WORK INSTRUCTIONS → Write each entry out again, exactly as it is written.

RECORDS PROVIDED →
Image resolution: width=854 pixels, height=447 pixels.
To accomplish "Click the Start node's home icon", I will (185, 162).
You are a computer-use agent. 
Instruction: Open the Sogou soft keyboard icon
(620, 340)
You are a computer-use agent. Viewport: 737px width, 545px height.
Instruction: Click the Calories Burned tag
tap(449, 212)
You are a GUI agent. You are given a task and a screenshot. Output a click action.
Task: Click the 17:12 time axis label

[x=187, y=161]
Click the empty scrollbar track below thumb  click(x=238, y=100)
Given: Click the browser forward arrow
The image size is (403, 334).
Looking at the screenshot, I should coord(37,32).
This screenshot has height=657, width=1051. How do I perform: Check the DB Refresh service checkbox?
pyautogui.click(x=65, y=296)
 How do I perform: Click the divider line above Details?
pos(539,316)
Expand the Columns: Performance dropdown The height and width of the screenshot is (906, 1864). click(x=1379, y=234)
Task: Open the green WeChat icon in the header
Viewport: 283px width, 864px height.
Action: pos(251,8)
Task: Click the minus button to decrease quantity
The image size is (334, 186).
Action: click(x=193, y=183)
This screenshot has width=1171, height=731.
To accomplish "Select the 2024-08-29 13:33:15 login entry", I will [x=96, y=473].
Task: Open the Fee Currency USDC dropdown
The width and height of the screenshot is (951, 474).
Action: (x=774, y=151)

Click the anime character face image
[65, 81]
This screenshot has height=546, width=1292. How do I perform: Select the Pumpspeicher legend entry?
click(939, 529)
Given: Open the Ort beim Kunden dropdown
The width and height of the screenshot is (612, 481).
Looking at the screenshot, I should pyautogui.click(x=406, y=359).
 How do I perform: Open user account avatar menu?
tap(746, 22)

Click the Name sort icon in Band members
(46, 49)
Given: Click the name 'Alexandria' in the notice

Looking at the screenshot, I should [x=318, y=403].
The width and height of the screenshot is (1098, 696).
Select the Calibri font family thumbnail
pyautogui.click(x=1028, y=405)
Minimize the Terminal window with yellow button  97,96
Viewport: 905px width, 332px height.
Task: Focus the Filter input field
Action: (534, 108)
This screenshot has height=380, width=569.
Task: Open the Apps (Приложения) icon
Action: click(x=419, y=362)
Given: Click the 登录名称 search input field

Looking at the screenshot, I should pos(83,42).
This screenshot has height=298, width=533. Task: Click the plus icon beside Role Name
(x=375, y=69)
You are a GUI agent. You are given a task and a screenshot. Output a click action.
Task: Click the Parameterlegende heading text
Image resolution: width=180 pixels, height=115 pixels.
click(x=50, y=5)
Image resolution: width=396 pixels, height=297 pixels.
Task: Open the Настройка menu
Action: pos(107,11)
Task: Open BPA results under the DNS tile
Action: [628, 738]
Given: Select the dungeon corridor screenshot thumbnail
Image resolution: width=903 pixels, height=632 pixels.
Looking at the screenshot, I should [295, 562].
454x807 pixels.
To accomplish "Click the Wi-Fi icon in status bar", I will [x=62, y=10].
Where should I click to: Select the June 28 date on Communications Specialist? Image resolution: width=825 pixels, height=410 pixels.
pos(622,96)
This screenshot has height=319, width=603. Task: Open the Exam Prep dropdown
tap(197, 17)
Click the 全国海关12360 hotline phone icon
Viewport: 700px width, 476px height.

SOLUTION FOR THIS PROBLEM →
Image resolution: width=854 pixels, height=447 pixels.
To accomplish "Click the Start node's home icon", I will (185, 162).
You are a computer-use agent. 
Instruction: Open the Sogou soft keyboard icon
(620, 340)
You are a computer-use agent. Viewport: 737px width, 545px height.
Instruction: Click the Calories Burned tag
tap(449, 212)
You are a GUI agent. You are given a task and a screenshot. Output a click action.
Task: Click the 17:12 time axis label

[x=187, y=161]
Click the empty scrollbar track below thumb  click(x=238, y=100)
Given: Click the browser forward arrow
The image size is (403, 334).
Looking at the screenshot, I should coord(37,32).
This screenshot has height=657, width=1051. How do I perform: Check the DB Refresh service checkbox?
pyautogui.click(x=65, y=296)
 How do I perform: Click the divider line above Details?
pos(539,316)
Expand the Columns: Performance dropdown The height and width of the screenshot is (906, 1864). click(x=1379, y=234)
Task: Open the green WeChat icon in the header
Viewport: 283px width, 864px height.
Action: pos(251,8)
Task: Click the minus button to decrease quantity
The image size is (334, 186).
Action: click(x=193, y=183)
This screenshot has width=1171, height=731.
To accomplish "Select the 2024-08-29 13:33:15 login entry", I will [x=96, y=473].
Task: Open the Fee Currency USDC dropdown
The width and height of the screenshot is (951, 474).
Action: (x=774, y=151)

Click the anime character face image
[65, 81]
This screenshot has height=546, width=1292. How do I perform: Select the Pumpspeicher legend entry?
click(939, 529)
Given: Open the Ort beim Kunden dropdown
The width and height of the screenshot is (612, 481).
Looking at the screenshot, I should pyautogui.click(x=406, y=359).
 How do I perform: Open user account avatar menu?
tap(746, 22)

Click the Name sort icon in Band members
(46, 49)
Given: Click the name 'Alexandria' in the notice

Looking at the screenshot, I should [x=318, y=403].
The width and height of the screenshot is (1098, 696).
Select the Calibri font family thumbnail
pyautogui.click(x=1028, y=405)
Minimize the Terminal window with yellow button  97,96
Viewport: 905px width, 332px height.
Task: Focus the Filter input field
Action: (534, 108)
This screenshot has height=380, width=569.
Task: Open the Apps (Приложения) icon
Action: click(x=419, y=362)
Given: Click the 登录名称 search input field

Looking at the screenshot, I should pos(83,42).
This screenshot has height=298, width=533. Task: Click the plus icon beside Role Name
(x=375, y=69)
You are a GUI agent. You are given a task and a screenshot. Output a click action.
Task: Click the Parameterlegende heading text
Image resolution: width=180 pixels, height=115 pixels.
click(x=50, y=5)
Image resolution: width=396 pixels, height=297 pixels.
Task: Open the Настройка menu
Action: pos(107,11)
Task: Open BPA results under the DNS tile
Action: [628, 738]
Given: Select the dungeon corridor screenshot thumbnail
Image resolution: width=903 pixels, height=632 pixels.
Looking at the screenshot, I should [295, 562].
454x807 pixels.
To accomplish "Click the Wi-Fi icon in status bar", I will [x=62, y=10].
Where should I click to: Select the June 28 date on Communications Specialist? Image resolution: width=825 pixels, height=410 pixels.
pos(622,96)
This screenshot has height=319, width=603. Task: Open the Exam Prep dropdown
tap(197, 17)
Click the 全国海关12360 hotline phone icon
Viewport: 700px width, 476px height.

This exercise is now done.